┌─ PAGE EXTRACT

Il Tuesday 06 November 2007 15:29:34 Bill Moran ha scritto:
> In response to Reg Me Please <regmeplease@gmail.com>:
> > I have no doubt you're right, Pavel.
> > But why not?
> > It could be a simple enhacement.
>
> It's not simple.  Do some searches on the mailing lists and you will
> find discussion of why it's difficult to do.
>
> > Il Tuesday 06 November 2007 15:11:02 Pavel Stehule ha scritto:
> > > Hello
> > >
> > > PostgreSQL doesn't use index for COUN(*)
> > >
> > > http://www.varlena.com/GeneralBits/18.php
> > > http://sql-info.de/en/postgresql/postgres-gotchas.html#1_7
> > >
> > > Regards
> > > Pavel Stehule
> > >
> > > On 06/11/2007, SHARMILA JOTHIRAJAH <sharmi_jo@yahoo.com> wrote:
> > > > Hi
> > > > We are in the process of testing for migration of our database from
> > > > Oracle to Postgresql.

└─

DIRECTION A.
Transcribe the passage of the PostgreSQL thread starting with "Il Tuesday 06 November 2007 15:29:34" and going on through "But why not?".
DIRECTION B.
In the PostgreSQL thread, what migration was SHARMILA JOTHIRAJAH's team testing?

┌─ RECORDED INFORMATION

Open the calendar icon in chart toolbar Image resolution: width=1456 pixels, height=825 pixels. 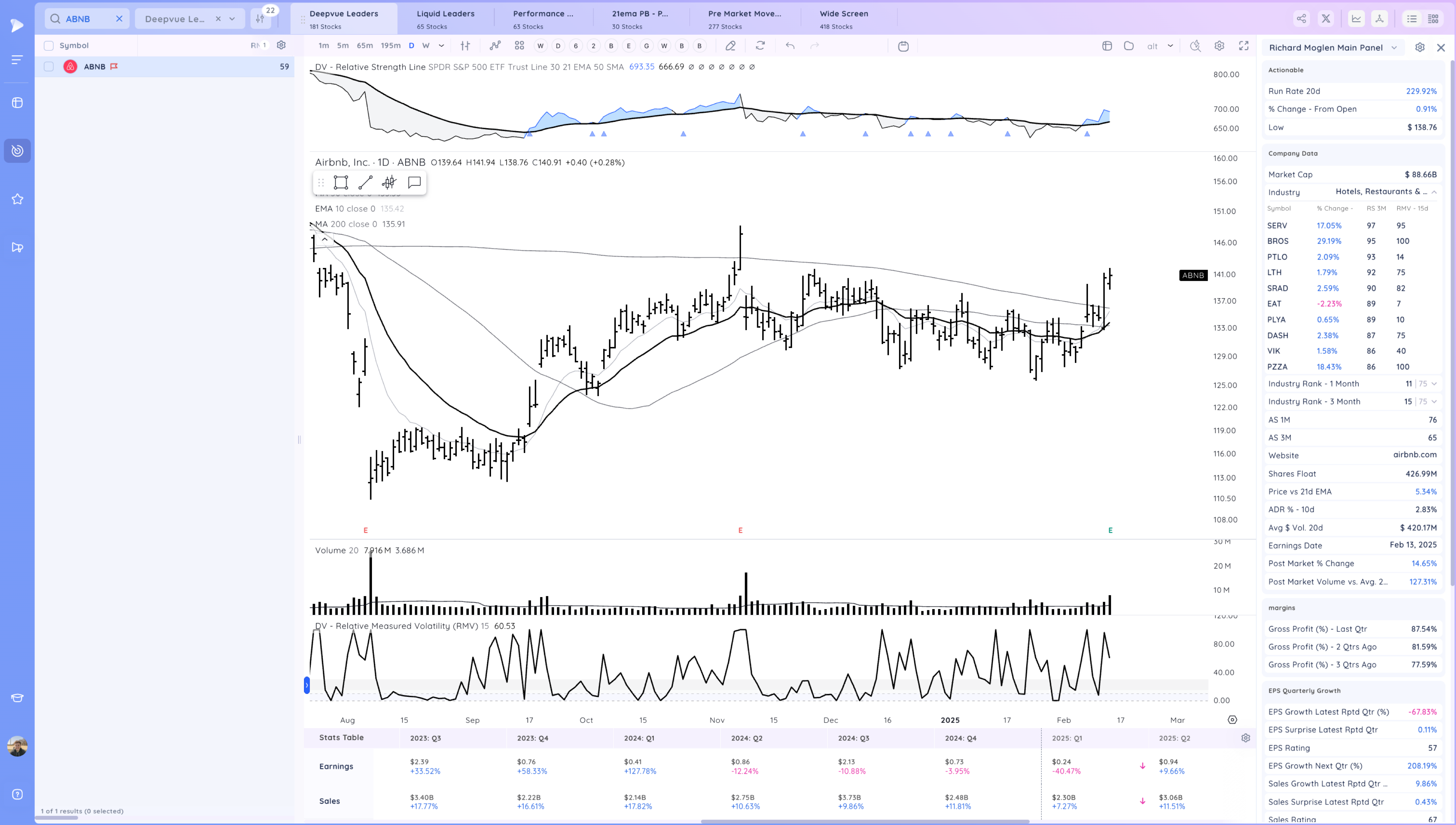[903, 46]
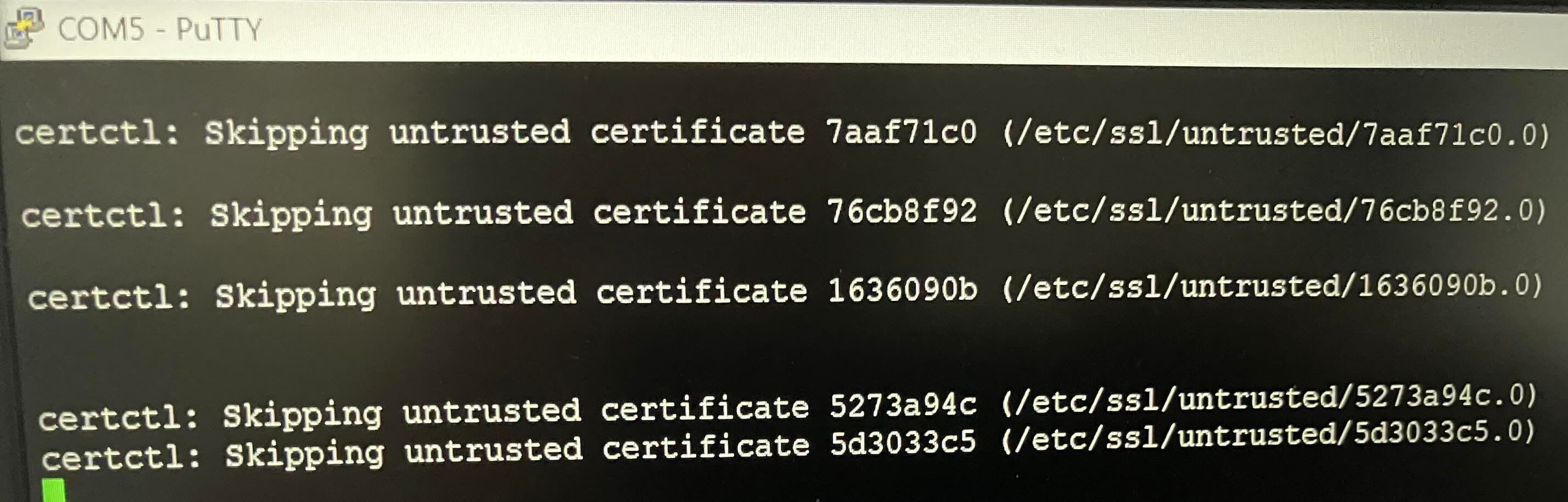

└─

WORKED ANSWER A.
Il Tuesday 06 November 2007 15:29:34 Bill Moran ha scritto:
> In response to Reg Me Please <regmeplease@gmail.com>:
> > I have no doubt you're right, Pavel.
> > But why not?

WORKED ANSWER B.
A migration of their database from Oracle to PostgreSQL.